Au regard de l’évolution actuelle de la médecine et du développement de la médecine basée sur les preuves, je pense de plus en plus que l’évaluation rigoureuse de l’ensemble de nos techniques de médecine manuelle (dans leurs indications, contre-indications et efficacité) s’avère indispensable, au risque de voir notre pratique décriée et remise en question, comme c’est déjà parfois le cas.

C’est grâce à notre formation médicale et à notre rigueur scientifique qu’un tel travail d’évaluation pourra être mené. Il s’agit d’un travail colossal demandant beaucoup d’énergie et qui constitue pour nous un véritable challenge. A mon avis, seul ce travail d’évaluation correctement mené, de façon scientifique et publié dans des revues référencées de bon niveau nous permettra de nous démarquer de la pratique ostéopathique des non médecins et d’imposer ainsi une pratique et une pensée plus académique telle que celle qui est déjà enseignée dans nos facultés

Nous nous devons en 2006 (et nous le devons aussi à nos maîtres) de réaliser cette évaluation. Faire (ce que nous pratiquons depuis toujours), savoir faire (ce que nous enseignons et que nous allons évaluer) et faire savoir (au travers de la médiatisation de nos travaux) me paraît primordial. Cette entreprise ne peut être que fédérative et nécessite la participation de tous.

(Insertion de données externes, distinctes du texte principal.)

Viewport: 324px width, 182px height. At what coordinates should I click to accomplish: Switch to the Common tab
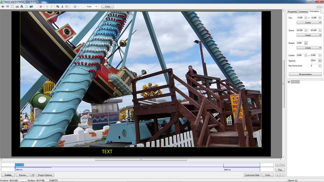(303, 12)
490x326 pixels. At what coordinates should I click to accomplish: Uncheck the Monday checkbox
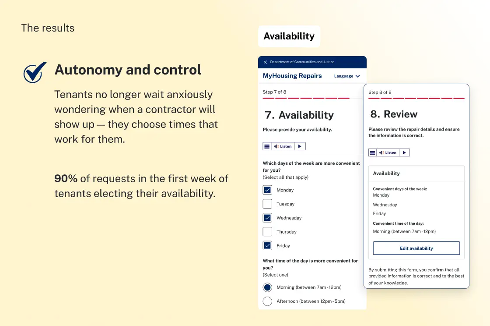click(267, 190)
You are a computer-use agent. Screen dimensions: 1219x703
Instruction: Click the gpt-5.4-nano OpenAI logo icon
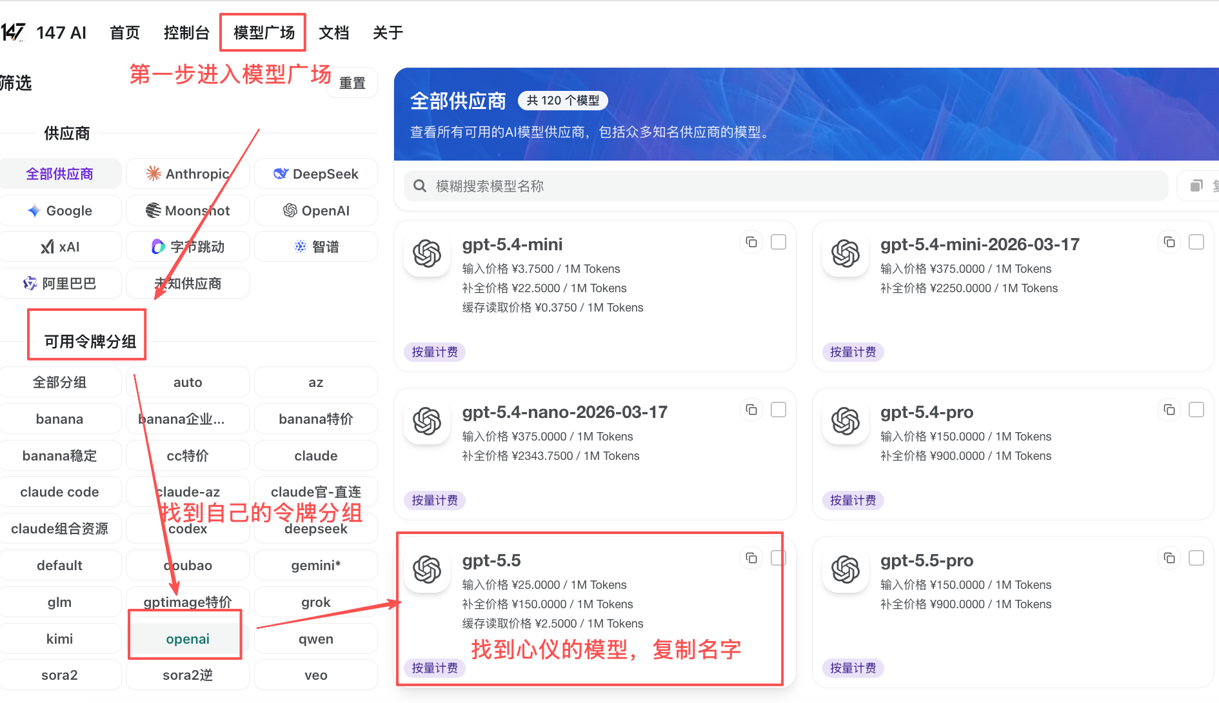point(427,421)
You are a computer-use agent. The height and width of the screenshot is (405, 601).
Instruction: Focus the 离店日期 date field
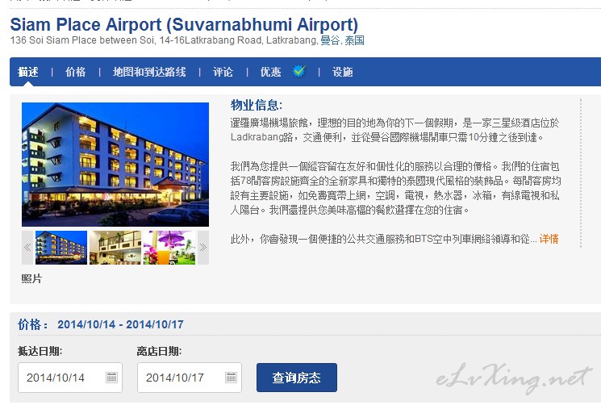[x=190, y=378]
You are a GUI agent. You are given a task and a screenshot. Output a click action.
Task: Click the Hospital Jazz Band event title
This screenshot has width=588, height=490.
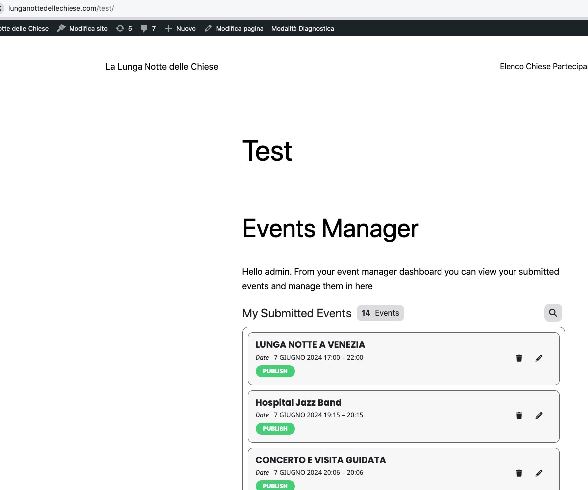(x=298, y=403)
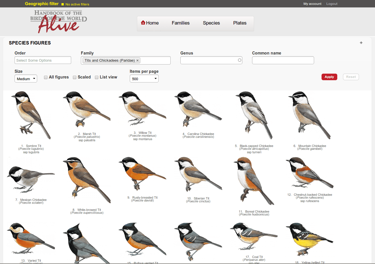Click the yellow geographic filter indicator square
This screenshot has width=375, height=264.
click(63, 4)
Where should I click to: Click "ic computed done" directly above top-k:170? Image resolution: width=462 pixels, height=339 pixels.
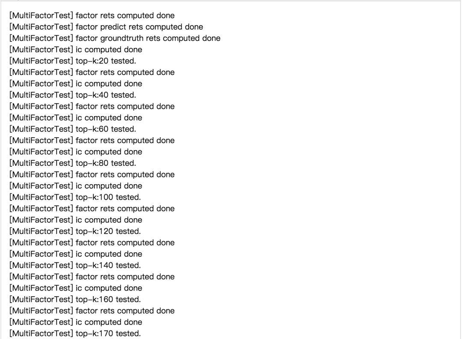(x=76, y=322)
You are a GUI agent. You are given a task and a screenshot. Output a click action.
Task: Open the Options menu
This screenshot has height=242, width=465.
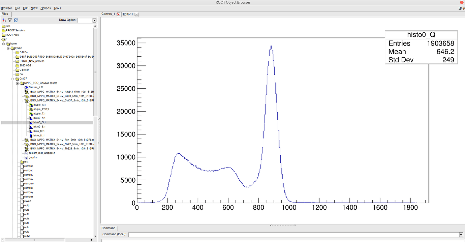(x=45, y=8)
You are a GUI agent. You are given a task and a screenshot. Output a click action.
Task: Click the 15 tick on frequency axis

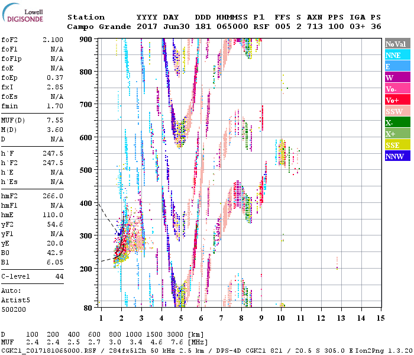(x=380, y=318)
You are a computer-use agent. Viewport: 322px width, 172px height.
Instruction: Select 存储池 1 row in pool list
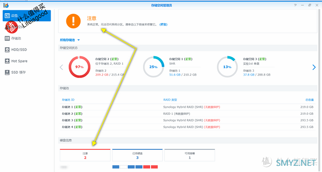188,107
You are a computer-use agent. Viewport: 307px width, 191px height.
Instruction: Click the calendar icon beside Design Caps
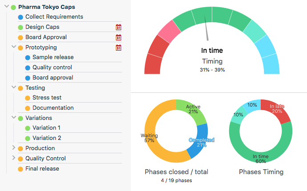(118, 27)
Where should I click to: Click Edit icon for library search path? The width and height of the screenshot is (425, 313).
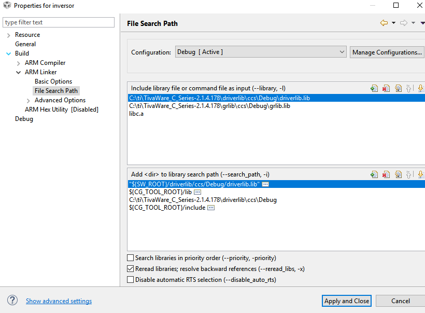tap(398, 175)
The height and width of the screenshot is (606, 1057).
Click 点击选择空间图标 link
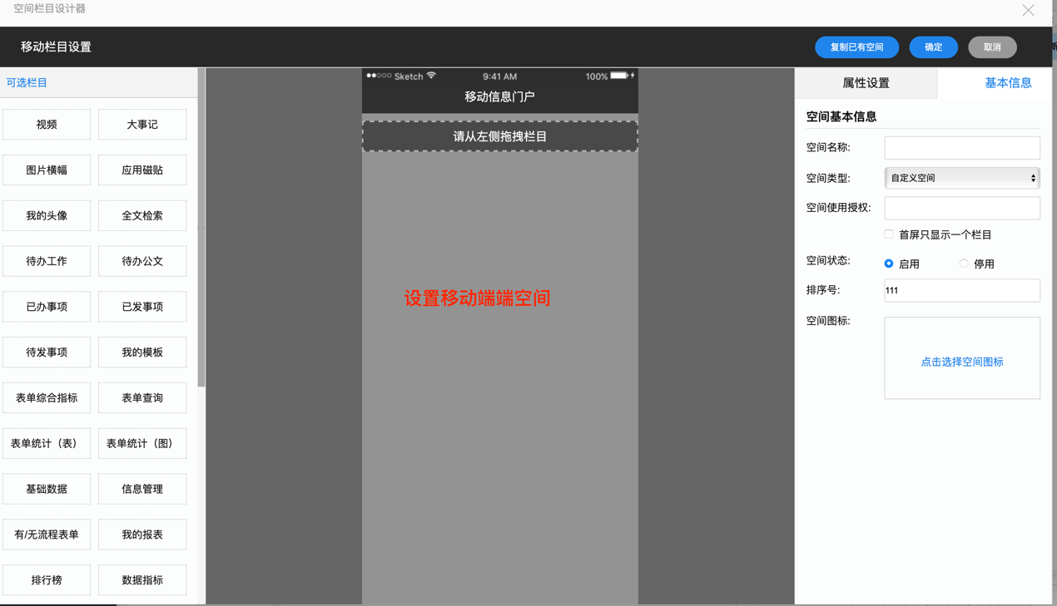click(961, 362)
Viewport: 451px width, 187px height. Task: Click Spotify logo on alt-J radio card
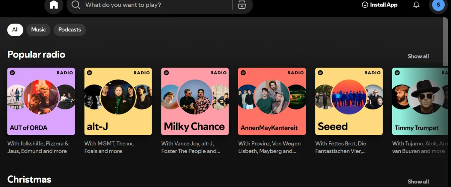pos(89,73)
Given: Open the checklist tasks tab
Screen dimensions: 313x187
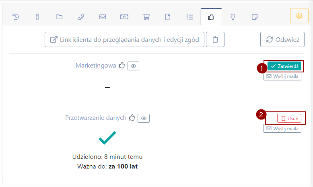Looking at the screenshot, I should pos(189,17).
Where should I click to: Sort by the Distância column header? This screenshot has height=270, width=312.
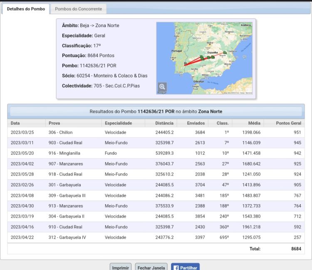click(x=164, y=123)
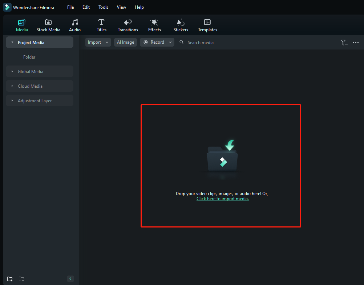Open the more options ellipsis menu

pos(356,42)
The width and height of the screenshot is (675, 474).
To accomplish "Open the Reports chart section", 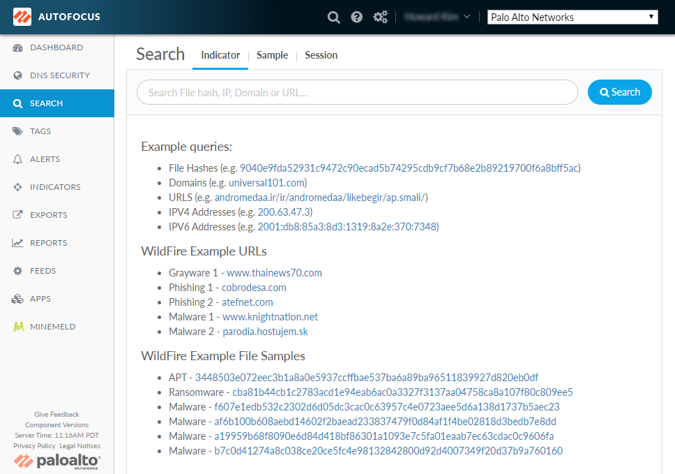I will pos(48,243).
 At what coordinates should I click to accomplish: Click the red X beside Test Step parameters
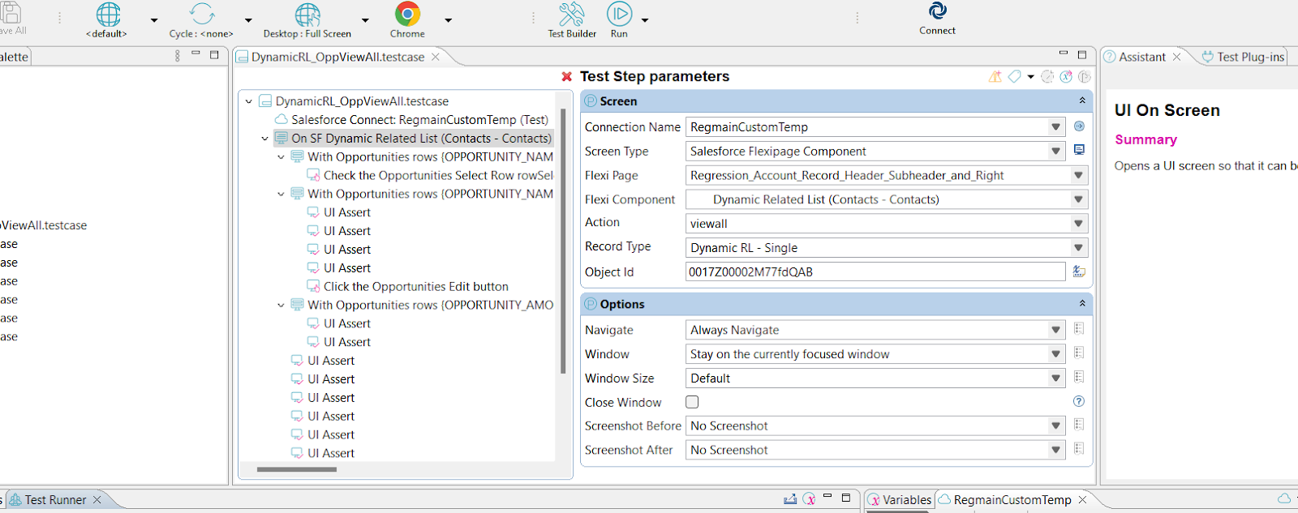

Dans ce cadre, la SOFMMOO et l’ensemble des facultés qui enseignent la médecine manuelle ont un rôle primordial à jouer.
Nous possédons en effet une extraordinaire outil d’évaluation permettant de réaliser des enquêtes multicentriques. La SOFMMOO fédère et centralise les études ainsi réalisées sur tout le territoire. Il nous suffit de rémunérer pour la méthodologie un statisticien et un traducteur en langue anglaise pour la publication des résultats. JY Maigne avait déjà fait cette proposition lors de notre dernière réunion. Il ne s’agit pas de remettre en question la pratique de nos anciens mais bien de la défendre et de la valider. La SOFMMOO a ce devoir moral.